Strategies for Data Warehousing
How can companies ensure that their data warehouse delivers as promised?
More and more companies are integrating their data with those of supply-chain partners, acquired divisions or vendors to whom they’ve outsourced their IT function. This melding of data promises enticing advantages, such as real-time updating of customer information, the opportunity to focus on core capabilities and instant forecasting of inventory needs to suppliers. With such advantages, companies look forward to sending new products and services to market faster than ever, providing better customer service and slashing production and inventory costs.
But too many firms fail to realize these benefits. For some, the data warehouse created to combine data from multiple sources has a user interface that is hard to navigate or contains program code that is difficult to maintain. For others, data generated by the system turn out to be inaccurate or irrelevant to users’ needs or are delivered too late to prove useful. And for organizations that outsource their data warehousing, misunderstandings between IT customers and vendors about expected service levels can crop up once the system is implemented.
A study published in the December 2003 edition of the online journal Communications of the AIS examines possible explanations for these problems and proposes guidelines for boosting a firm’s chances of receiving the desired data warehouse performance.
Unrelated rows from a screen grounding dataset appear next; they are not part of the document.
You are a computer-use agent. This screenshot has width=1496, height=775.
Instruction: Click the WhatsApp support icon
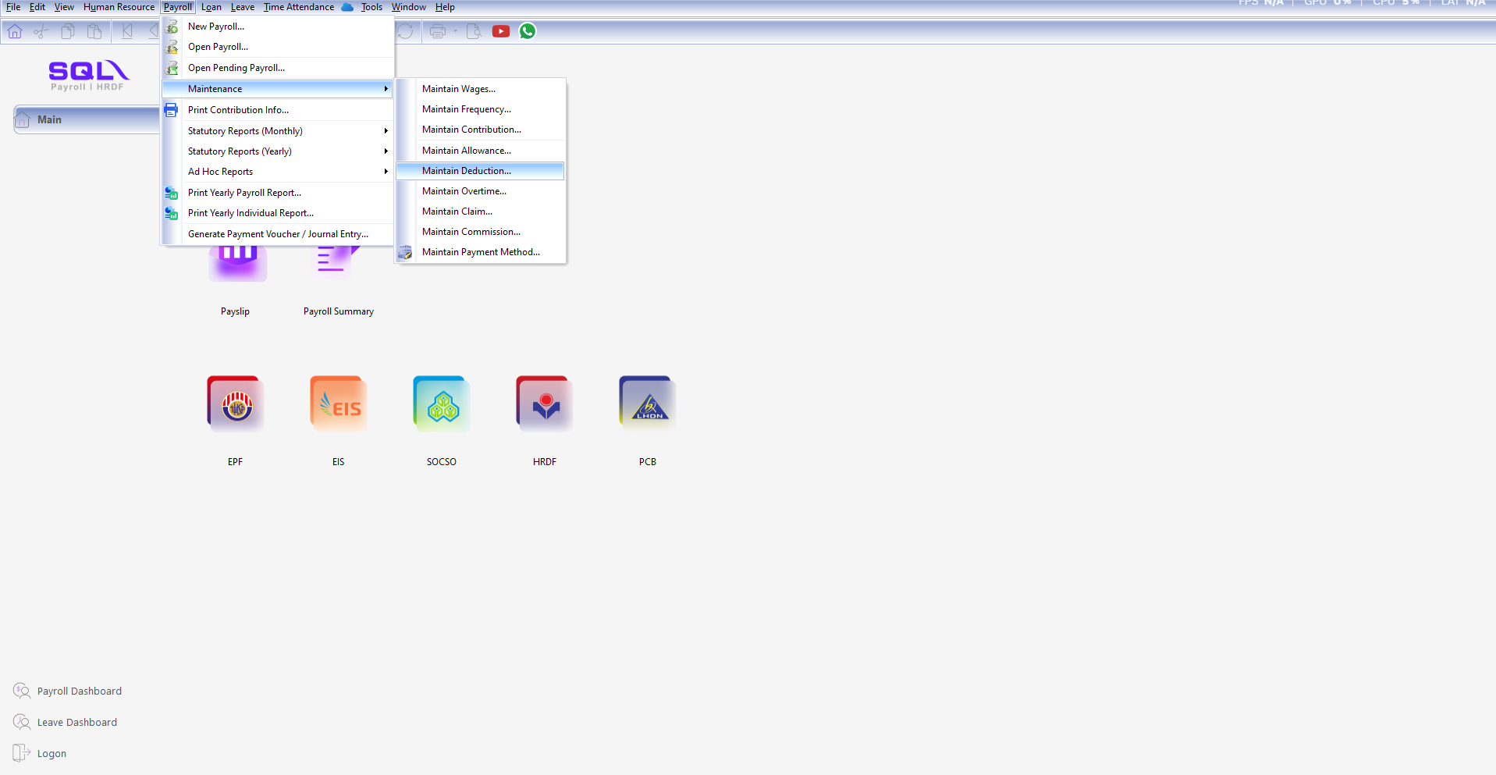[x=528, y=31]
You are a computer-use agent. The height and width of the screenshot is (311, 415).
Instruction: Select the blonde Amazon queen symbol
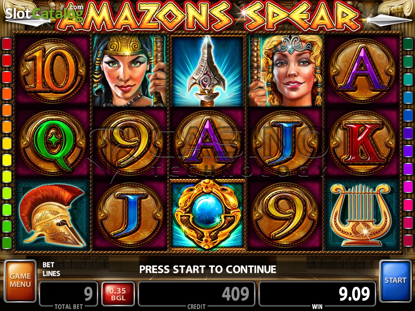286,71
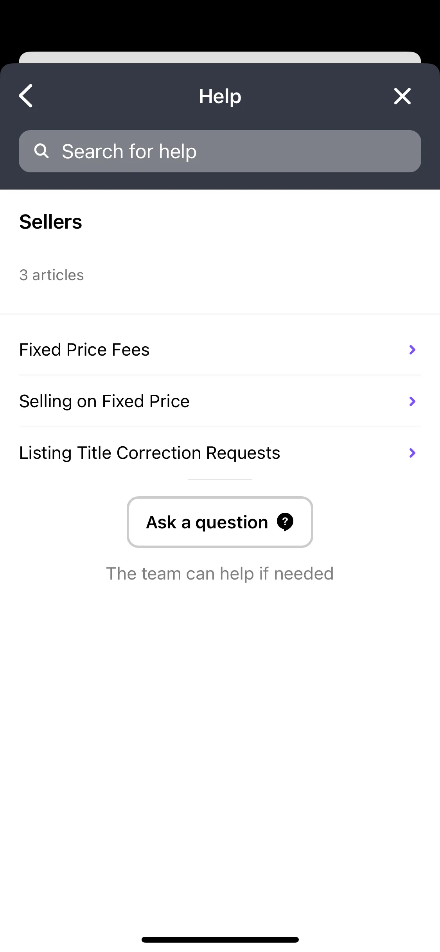Select the Sellers collection heading

click(51, 222)
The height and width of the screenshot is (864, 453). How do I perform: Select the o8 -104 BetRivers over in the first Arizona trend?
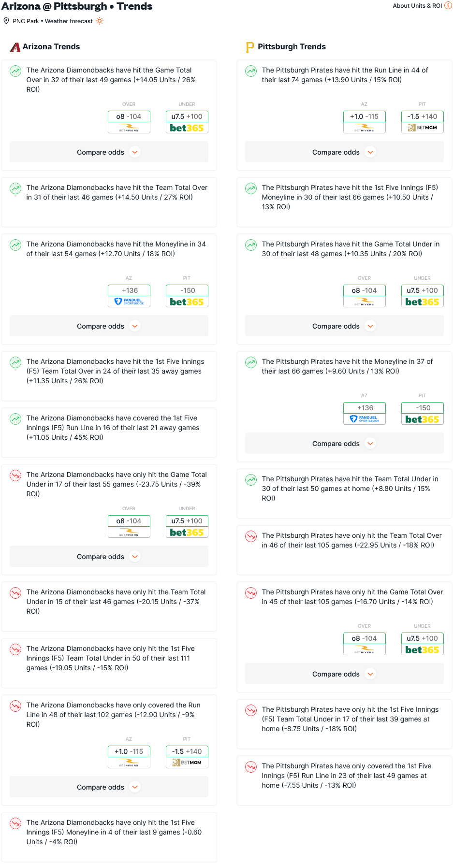(x=129, y=122)
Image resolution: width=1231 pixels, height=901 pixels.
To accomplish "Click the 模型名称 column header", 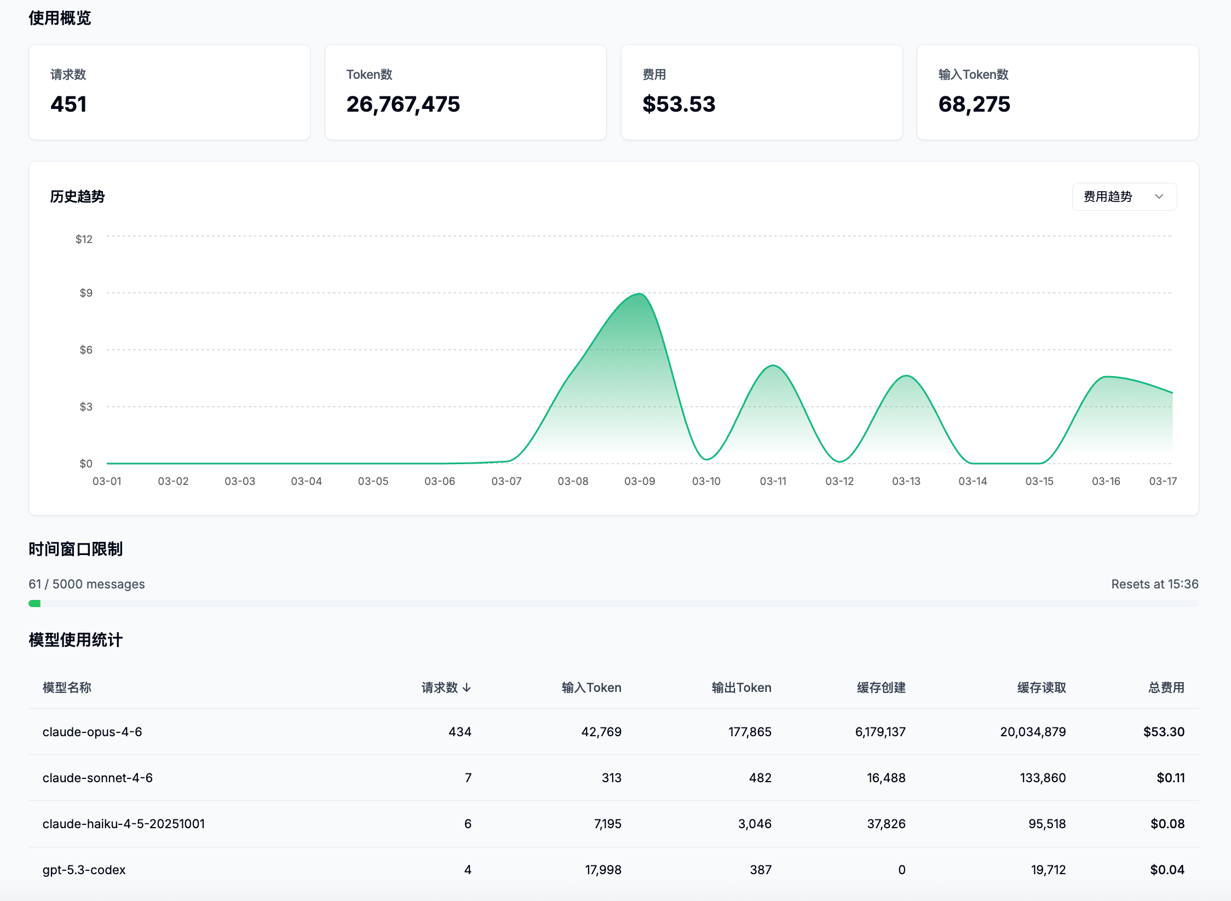I will tap(67, 688).
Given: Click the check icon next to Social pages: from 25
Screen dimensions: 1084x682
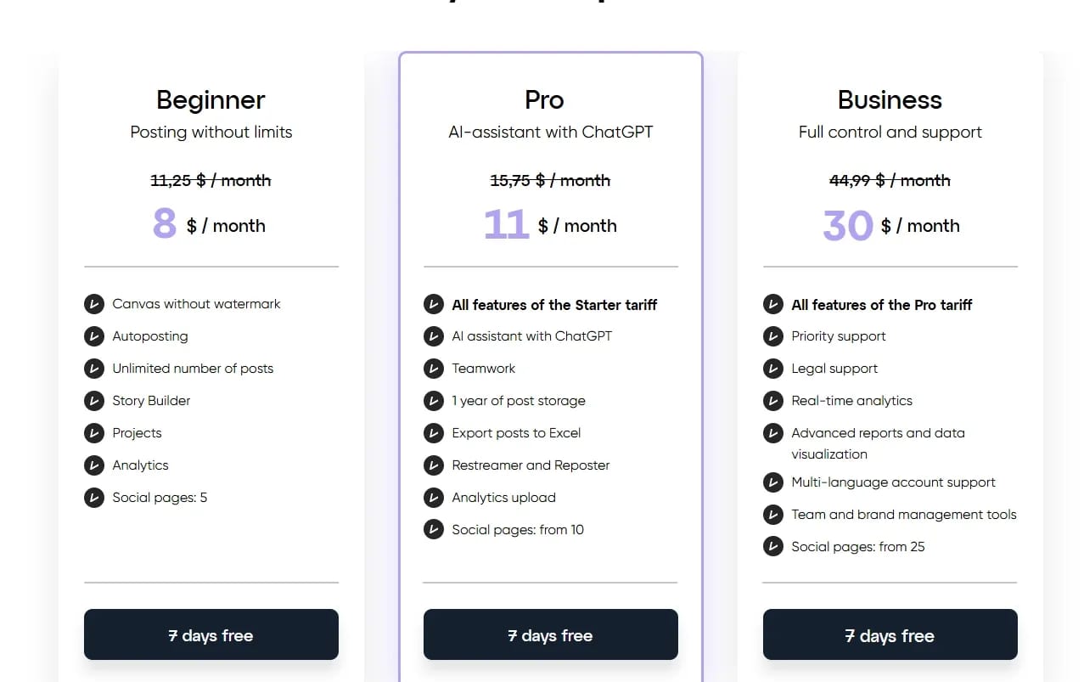Looking at the screenshot, I should 773,547.
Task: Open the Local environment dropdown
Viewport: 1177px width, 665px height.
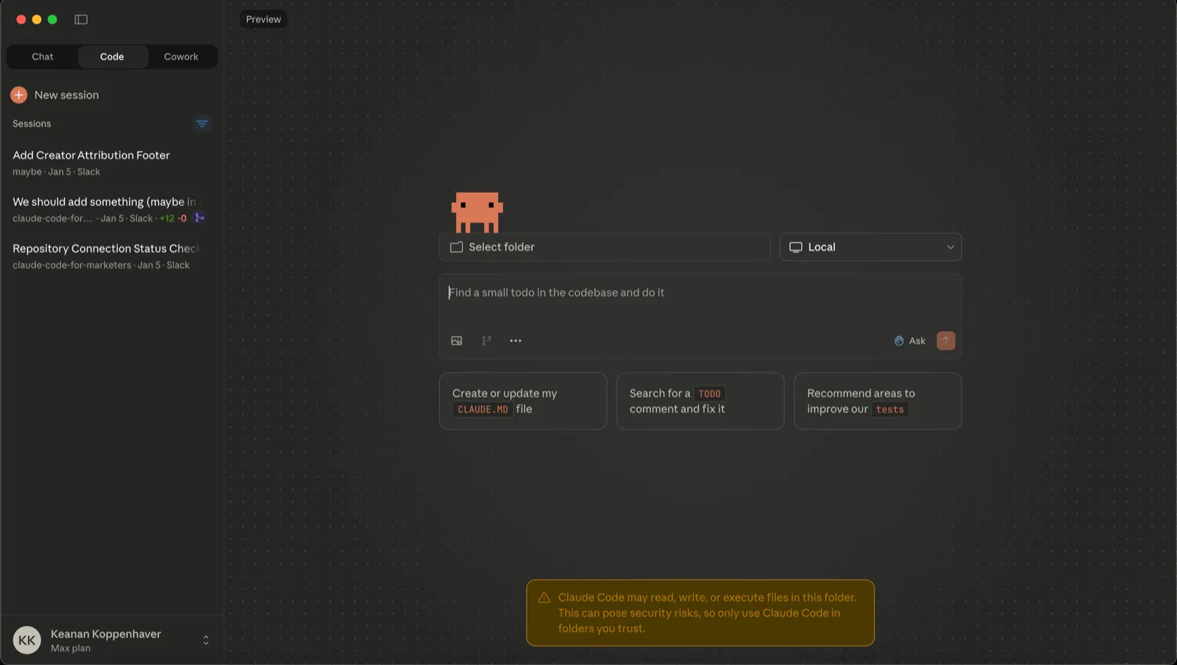Action: (x=871, y=246)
The study is “Data Warehousing Implementation and Outsourcing Challenges: An Action Research Project With Solectron” by Fay Cobb Payton, assistant professor of information technology, and Robert Handfield, professor of supply chain management, both at North Carolina State University’s College of Management.
To closely examine the challenges associated with the implementation of a data warehouse by a service provider, the researchers decided to conduct a longitudinal action-research study on a single company. Blending participant observation, unstructured interviews and analysis of archival information, they interacted with five managers at contract electronics manufacturer Solectron Corp. over a period of 18 months, building in multiple “check points” over that time horizon to validate their findings. Over its nearly three decades of operation, Solectron had grown rapidly through numerous acquisitions and had outsourced its IT function. On the basis of what they saw and heard at Solectron, the researchers drew several conclusions about how firms operating under similar conditions might obtain better performance from their data warehouses.